Segment Start: THE DATA

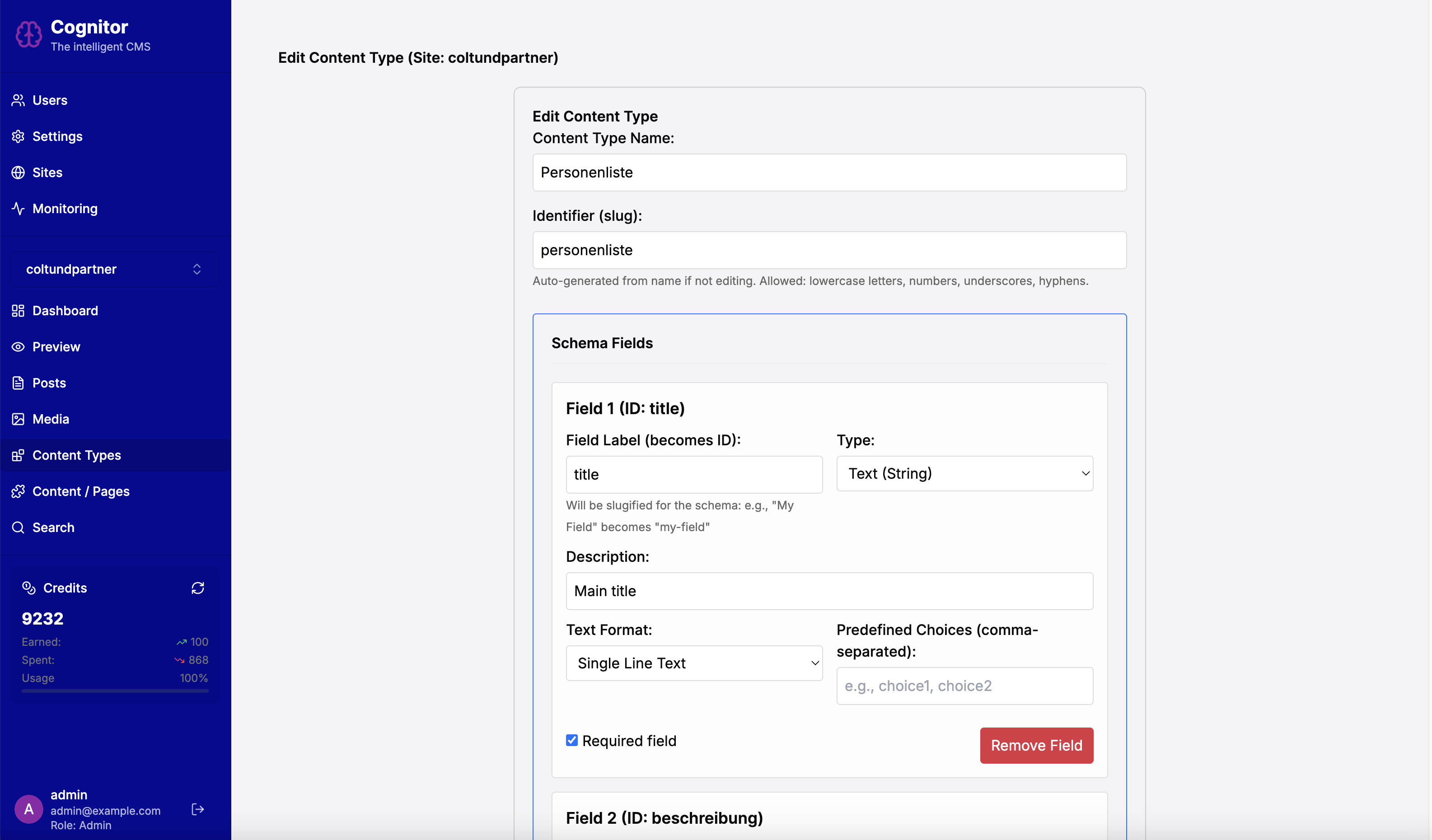
Task: Click the Predefined Choices input field
Action: (964, 686)
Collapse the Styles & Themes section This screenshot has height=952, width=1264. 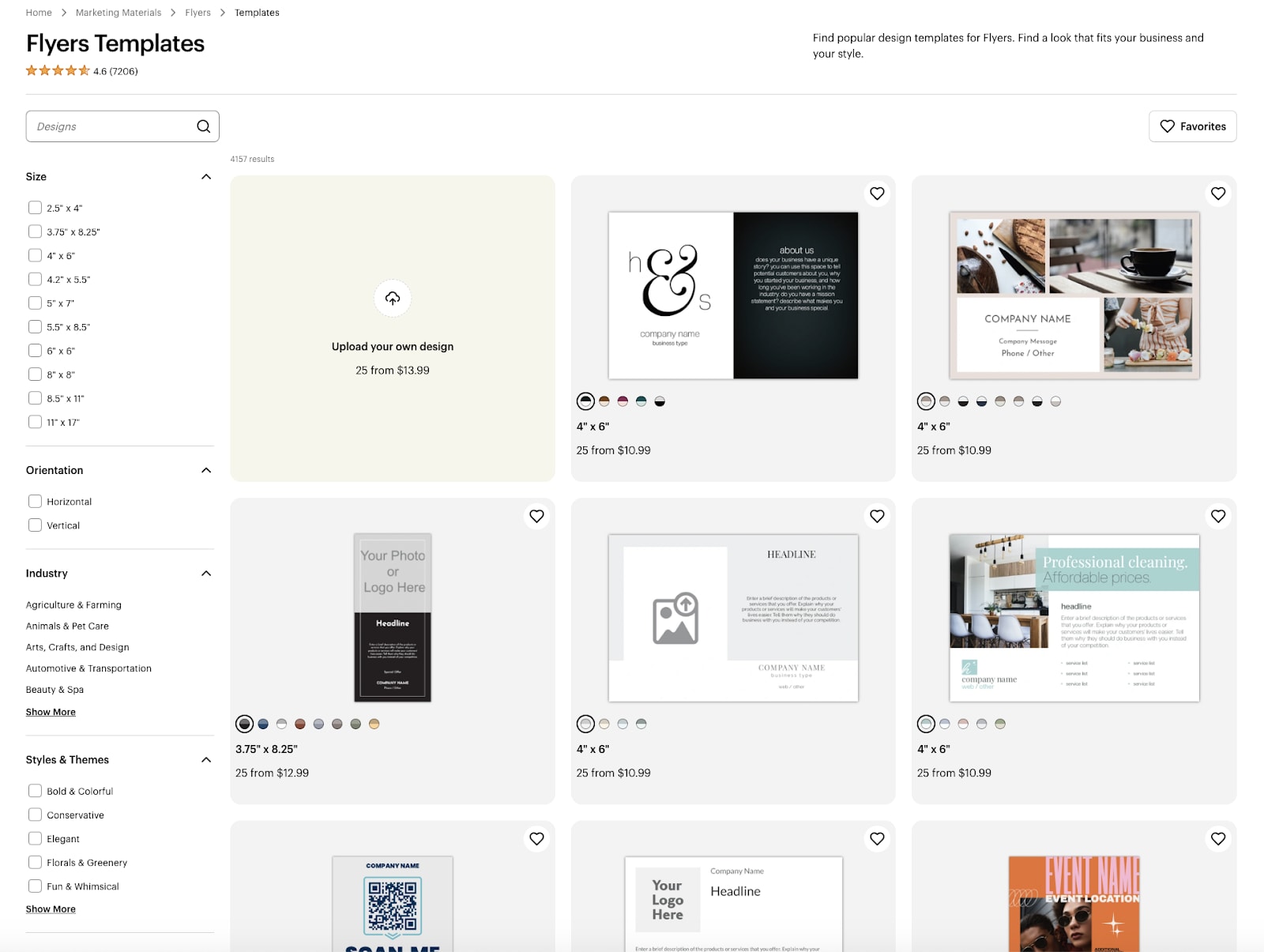pos(205,759)
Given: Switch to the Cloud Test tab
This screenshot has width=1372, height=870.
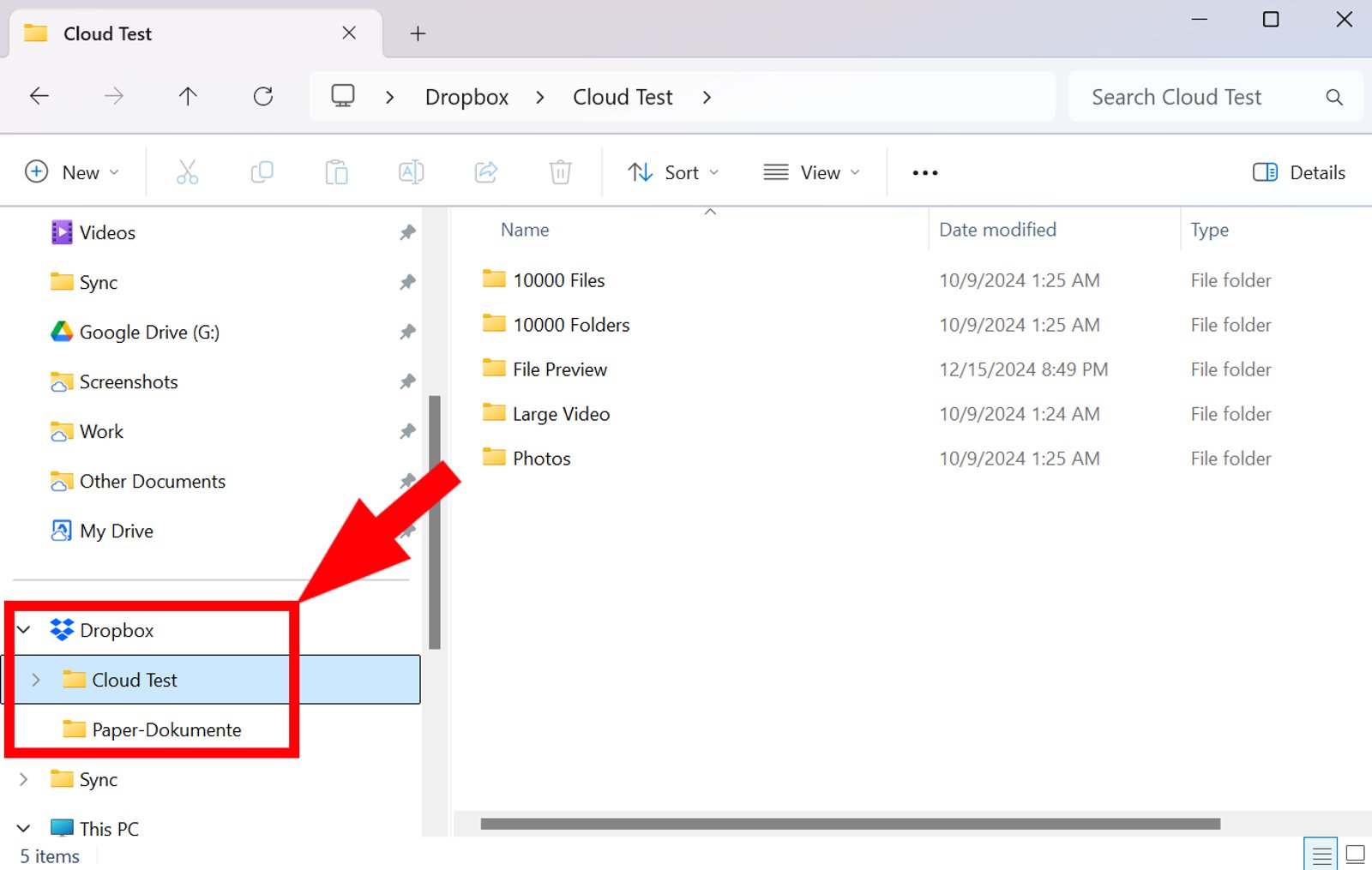Looking at the screenshot, I should pyautogui.click(x=107, y=33).
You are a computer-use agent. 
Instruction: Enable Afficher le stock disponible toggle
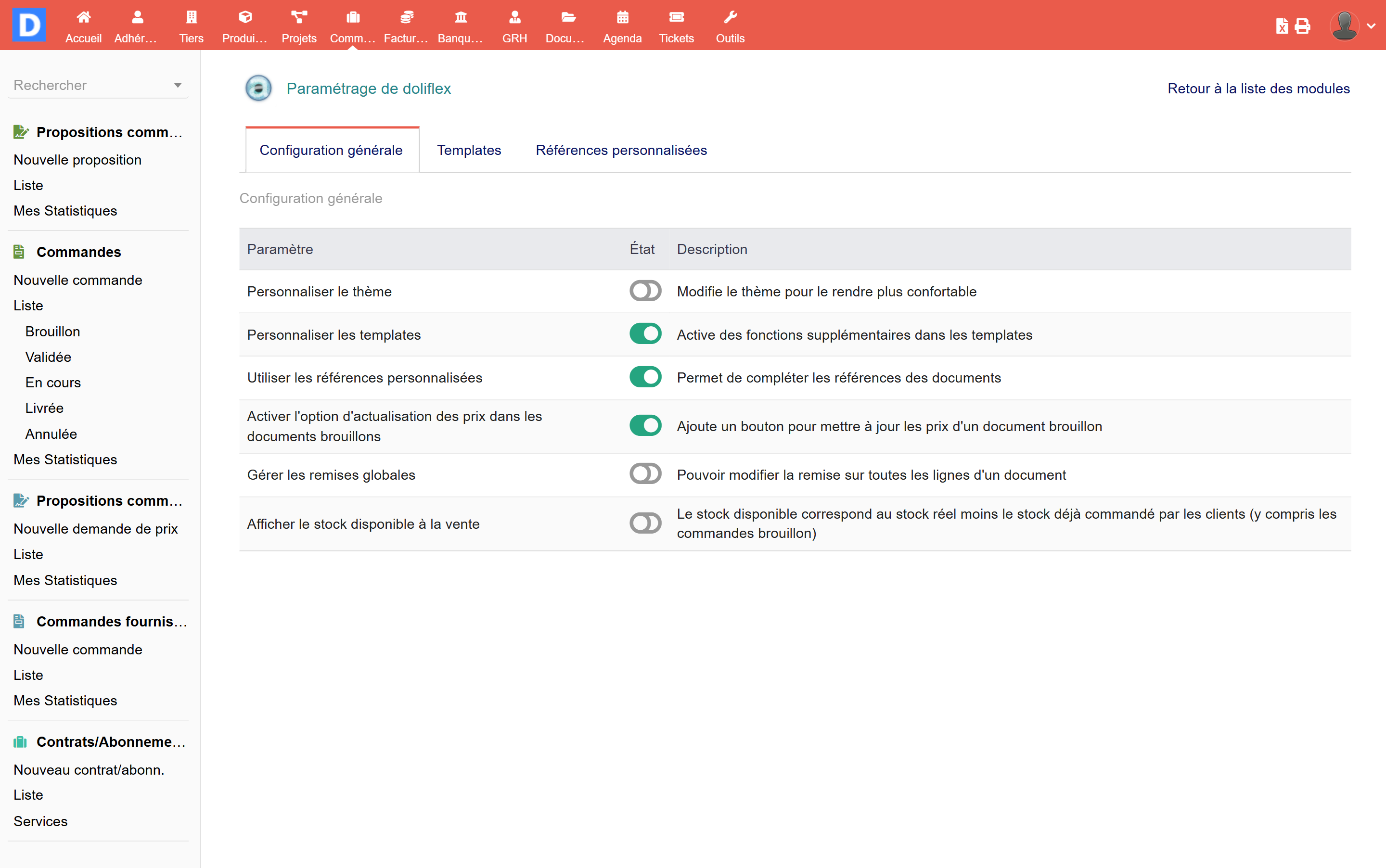[x=645, y=523]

Segment End: THE DATA

- _TASK PROMPT_:
Your reply should hold only the lines running from the one with "This screenshot has width=1372, height=870." to the end of the data above, set down exactly, pictures omitted.

- _WRITTEN RESPONSE_:
This screenshot has width=1372, height=870.
Looking at the screenshot, I should pyautogui.click(x=107, y=33).
You are a computer-use agent. 
Instruction: Enable Afficher le stock disponible toggle
[x=645, y=523]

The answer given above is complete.